Иван Иванович осмотрел обе записки. Адрес был написан одной и той же рукой.
– Почерк один и тот же, но, может быть, обе записки противоречат одна другой. Пусть князь прочитает адресованную ему записку.
– Но ведь это нечестно! – возразил князь Луговой.
– Тут нет ничего нечестного, это исповедь! – ответил Шувалов.
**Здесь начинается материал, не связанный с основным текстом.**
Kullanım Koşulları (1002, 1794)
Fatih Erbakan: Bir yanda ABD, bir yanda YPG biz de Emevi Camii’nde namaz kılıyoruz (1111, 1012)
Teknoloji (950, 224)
– В таком случае, я начинаю, – с нетерпением сказал Петр Игнатьевич и прочел: – «Милый Петя, ты не можешь себе представить, как напряженно я все думаю о тебе, когда тебя не вижу. Твое присутствие до такой степени необходимо мне, что, когда тебя нет возле меня, мне кажется, что я одна на свете. Жизнь без тебя точно пустыня».
– Позвольте! – воскликнул князь Луговой, державший свое письмо открытым, и продолжал: – «Жизнь без тебя точно пустыня, по которой я блуждаю, мучимая тоской и грустью».
– Да ведь это мое письмо! – вскрикнул Свиридов.
– Вовсе нет, мое! – ответил князь. – Оно даже начинается – «Милый Сережа».
Шувалов сличил записки. Они были как две капли воды похожи одна на другую.
– Здесь даже не требуется суда царя Соломона, – заметил он. – Всякому свое.
Князь и Свиридов посмотрели друг на друга, обменялись записками, пробежали их молча глазами и возвратили друг другу, затем снова посмотрели друг другу в глаза и вдруг, гомерически расхохотавшись, оба скорее упали, нежели сели на один из диванов.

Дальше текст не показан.